[Collected data entries]
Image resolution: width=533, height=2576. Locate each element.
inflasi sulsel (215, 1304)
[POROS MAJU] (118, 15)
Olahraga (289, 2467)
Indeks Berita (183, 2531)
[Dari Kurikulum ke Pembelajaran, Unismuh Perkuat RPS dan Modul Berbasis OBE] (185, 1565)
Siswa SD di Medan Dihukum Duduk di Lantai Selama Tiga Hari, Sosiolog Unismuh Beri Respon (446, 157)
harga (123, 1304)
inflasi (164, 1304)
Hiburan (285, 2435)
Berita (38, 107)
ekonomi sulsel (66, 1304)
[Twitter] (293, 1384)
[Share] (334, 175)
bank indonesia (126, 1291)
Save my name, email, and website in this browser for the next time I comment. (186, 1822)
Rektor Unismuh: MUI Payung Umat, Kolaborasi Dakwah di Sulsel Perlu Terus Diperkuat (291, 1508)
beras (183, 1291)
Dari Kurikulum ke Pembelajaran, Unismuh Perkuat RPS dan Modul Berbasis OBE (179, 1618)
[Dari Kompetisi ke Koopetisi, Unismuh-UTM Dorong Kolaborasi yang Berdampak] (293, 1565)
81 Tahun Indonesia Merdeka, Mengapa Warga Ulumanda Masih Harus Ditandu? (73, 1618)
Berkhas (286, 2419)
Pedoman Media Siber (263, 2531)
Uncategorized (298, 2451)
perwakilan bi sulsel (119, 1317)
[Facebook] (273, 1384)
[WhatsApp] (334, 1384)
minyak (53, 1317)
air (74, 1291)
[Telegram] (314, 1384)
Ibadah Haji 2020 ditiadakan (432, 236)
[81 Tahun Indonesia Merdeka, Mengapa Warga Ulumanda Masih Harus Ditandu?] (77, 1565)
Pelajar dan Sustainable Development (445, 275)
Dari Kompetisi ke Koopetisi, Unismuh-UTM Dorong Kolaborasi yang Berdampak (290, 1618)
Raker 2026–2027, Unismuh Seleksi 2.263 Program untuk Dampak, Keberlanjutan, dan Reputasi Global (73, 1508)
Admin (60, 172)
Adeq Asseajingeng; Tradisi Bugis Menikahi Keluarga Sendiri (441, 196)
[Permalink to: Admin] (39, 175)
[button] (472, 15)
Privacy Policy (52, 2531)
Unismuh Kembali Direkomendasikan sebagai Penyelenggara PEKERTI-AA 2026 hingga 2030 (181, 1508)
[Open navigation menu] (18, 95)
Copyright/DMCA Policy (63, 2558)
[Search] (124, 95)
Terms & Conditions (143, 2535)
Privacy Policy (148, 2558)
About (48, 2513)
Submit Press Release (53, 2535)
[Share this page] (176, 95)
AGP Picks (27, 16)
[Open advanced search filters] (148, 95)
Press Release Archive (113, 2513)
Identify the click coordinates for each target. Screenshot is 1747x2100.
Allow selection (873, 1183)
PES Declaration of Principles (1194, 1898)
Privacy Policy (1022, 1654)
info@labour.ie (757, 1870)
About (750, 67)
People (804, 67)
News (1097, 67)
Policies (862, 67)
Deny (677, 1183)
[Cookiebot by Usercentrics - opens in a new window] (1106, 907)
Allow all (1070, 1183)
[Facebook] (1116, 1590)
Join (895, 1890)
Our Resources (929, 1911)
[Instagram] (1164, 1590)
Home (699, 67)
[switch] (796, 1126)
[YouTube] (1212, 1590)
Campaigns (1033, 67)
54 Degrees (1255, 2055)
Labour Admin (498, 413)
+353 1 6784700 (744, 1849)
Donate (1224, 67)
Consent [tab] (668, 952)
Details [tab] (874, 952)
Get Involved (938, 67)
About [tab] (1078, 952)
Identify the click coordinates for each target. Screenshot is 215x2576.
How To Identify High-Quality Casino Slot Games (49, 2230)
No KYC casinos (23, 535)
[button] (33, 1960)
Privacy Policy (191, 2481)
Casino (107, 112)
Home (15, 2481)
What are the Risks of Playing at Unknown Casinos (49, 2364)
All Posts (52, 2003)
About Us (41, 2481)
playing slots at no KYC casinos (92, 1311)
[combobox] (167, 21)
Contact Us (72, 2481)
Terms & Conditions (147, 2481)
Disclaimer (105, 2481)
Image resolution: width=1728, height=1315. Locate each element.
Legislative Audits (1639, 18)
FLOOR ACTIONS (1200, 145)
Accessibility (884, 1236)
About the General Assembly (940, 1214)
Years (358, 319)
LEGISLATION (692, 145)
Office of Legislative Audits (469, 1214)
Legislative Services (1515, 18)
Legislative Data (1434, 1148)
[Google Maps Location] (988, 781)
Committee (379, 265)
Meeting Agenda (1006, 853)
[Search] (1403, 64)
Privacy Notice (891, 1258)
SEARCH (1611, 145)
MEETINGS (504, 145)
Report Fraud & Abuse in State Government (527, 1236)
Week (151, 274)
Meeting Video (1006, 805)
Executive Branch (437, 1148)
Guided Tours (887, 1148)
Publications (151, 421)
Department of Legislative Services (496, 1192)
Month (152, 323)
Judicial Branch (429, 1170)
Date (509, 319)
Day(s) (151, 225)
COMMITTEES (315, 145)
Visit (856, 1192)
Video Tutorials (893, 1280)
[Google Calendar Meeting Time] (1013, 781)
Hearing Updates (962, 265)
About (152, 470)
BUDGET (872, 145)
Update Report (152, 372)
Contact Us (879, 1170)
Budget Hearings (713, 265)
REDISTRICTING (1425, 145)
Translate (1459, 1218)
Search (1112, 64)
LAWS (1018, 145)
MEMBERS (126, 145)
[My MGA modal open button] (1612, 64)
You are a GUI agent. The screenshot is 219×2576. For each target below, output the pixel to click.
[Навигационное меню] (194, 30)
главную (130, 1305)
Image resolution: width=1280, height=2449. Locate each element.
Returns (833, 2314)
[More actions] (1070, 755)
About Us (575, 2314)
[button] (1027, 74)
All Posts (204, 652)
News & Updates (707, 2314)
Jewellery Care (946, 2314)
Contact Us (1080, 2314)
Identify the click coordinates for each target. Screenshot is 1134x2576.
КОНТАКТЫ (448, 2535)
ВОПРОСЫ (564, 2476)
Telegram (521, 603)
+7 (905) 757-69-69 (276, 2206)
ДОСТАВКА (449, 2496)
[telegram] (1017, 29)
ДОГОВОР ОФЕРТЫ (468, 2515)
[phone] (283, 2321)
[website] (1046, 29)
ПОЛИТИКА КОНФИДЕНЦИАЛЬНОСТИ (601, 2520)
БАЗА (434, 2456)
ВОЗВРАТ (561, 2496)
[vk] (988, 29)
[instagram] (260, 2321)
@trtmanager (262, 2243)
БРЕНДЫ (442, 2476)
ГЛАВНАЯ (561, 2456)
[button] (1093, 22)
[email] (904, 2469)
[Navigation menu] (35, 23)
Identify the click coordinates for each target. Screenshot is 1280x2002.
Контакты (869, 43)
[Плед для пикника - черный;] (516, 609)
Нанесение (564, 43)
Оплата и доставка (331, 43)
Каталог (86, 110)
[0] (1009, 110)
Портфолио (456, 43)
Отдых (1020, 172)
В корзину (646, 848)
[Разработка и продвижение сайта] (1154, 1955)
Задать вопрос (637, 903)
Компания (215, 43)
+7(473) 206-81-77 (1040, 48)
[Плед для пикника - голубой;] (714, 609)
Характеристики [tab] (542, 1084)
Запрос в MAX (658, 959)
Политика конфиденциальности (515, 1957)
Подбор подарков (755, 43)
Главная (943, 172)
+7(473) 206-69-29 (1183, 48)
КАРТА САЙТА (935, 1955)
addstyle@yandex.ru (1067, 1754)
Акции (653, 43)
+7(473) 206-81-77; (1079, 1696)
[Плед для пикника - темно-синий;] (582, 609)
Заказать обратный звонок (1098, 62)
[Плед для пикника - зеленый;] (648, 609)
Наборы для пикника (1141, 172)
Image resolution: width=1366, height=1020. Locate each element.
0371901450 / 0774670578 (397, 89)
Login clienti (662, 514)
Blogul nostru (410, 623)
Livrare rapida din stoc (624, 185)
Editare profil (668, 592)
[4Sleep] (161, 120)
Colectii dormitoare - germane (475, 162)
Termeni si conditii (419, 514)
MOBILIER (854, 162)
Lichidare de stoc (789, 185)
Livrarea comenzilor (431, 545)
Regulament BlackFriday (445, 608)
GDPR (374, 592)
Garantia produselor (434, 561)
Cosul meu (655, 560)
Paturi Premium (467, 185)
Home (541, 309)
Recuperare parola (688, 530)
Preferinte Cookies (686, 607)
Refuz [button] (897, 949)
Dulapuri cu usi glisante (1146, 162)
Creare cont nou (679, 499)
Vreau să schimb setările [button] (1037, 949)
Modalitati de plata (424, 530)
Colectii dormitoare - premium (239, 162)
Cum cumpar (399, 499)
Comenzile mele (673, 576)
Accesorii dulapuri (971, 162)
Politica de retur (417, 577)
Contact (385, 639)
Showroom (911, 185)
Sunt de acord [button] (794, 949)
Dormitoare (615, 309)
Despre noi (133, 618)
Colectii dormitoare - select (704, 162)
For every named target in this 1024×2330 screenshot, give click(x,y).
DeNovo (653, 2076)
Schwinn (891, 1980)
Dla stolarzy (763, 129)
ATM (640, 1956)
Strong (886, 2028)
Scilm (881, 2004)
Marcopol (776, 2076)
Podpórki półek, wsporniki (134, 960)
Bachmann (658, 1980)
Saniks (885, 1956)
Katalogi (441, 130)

Problem requirements:
The expected answer is every line above in which the word "email" appears.

Written answer:
Save my name, email, and website in this browser for the next time I comment. (186, 1822)
[email] (904, 2469)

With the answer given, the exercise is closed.